WHAT IS NEEDED ▸ Once the line with "The image size is (577, 328)." is found, write it out along with each later line exactly, through the end of the entries, skipping every picture.
== Segment start ==
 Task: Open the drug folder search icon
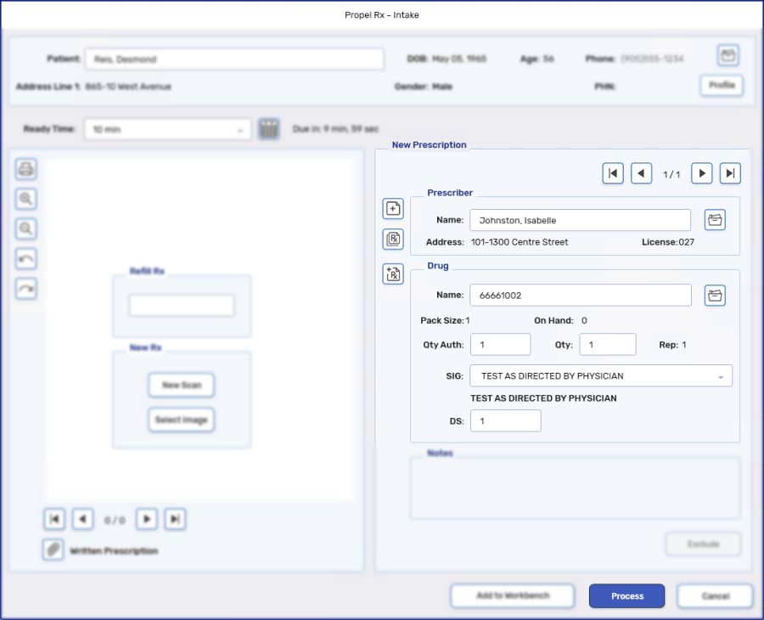715,295
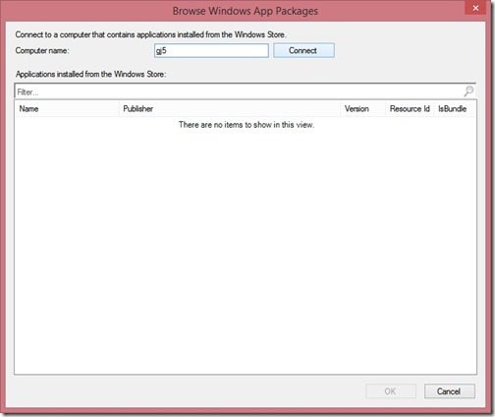Click the grayed-out OK button
The image size is (495, 417).
[x=391, y=391]
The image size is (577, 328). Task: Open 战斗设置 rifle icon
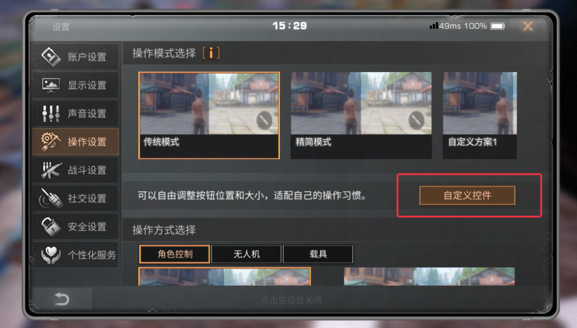[x=51, y=170]
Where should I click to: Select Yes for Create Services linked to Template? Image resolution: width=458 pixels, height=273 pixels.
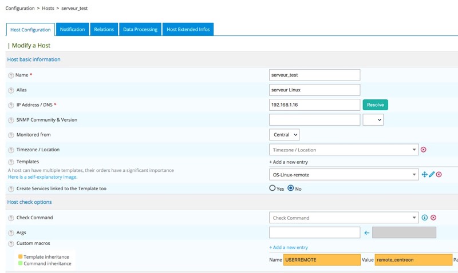click(273, 188)
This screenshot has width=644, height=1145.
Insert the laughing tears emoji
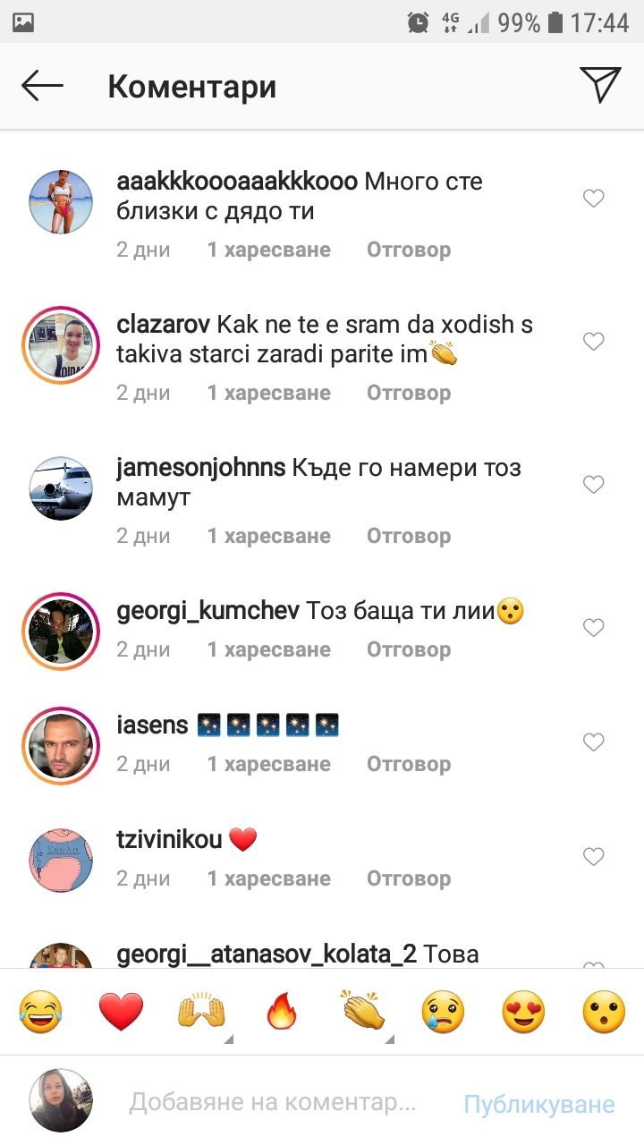40,1014
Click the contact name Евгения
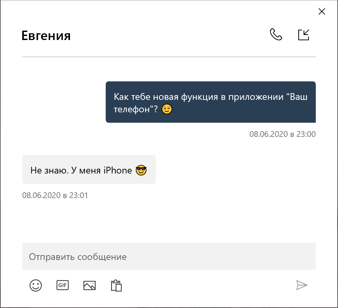This screenshot has width=338, height=308. 46,35
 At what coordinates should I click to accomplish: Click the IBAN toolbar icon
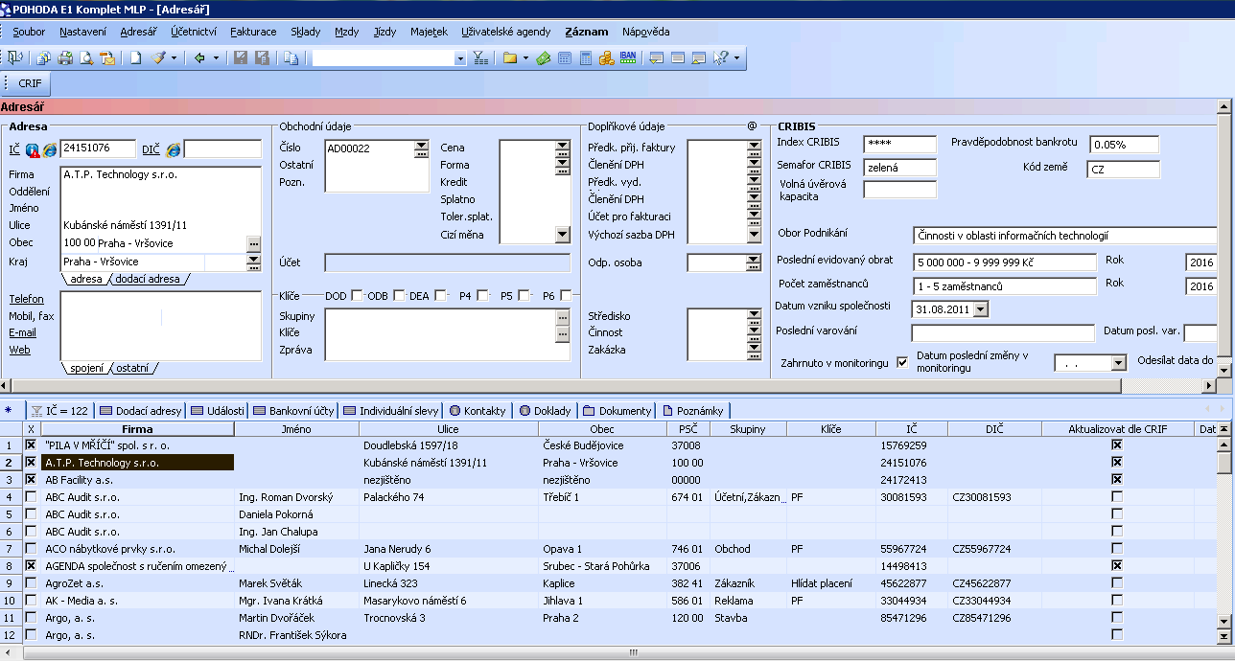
== Segment end ==
COMPLETED TASK ▸
The image size is (577, 328). Task: Open 战斗设置 rifle icon
[x=51, y=170]
Where should I click to: Select Yes for Create Services linked to Template? Image resolution: width=458 pixels, height=273 pixels.
click(273, 188)
This screenshot has width=644, height=1145.
Insert the laughing tears emoji
40,1014
Click the contact name Евгения
This screenshot has width=338, height=308. 46,35
 At what coordinates should I click to accomplish: Click the IBAN toolbar icon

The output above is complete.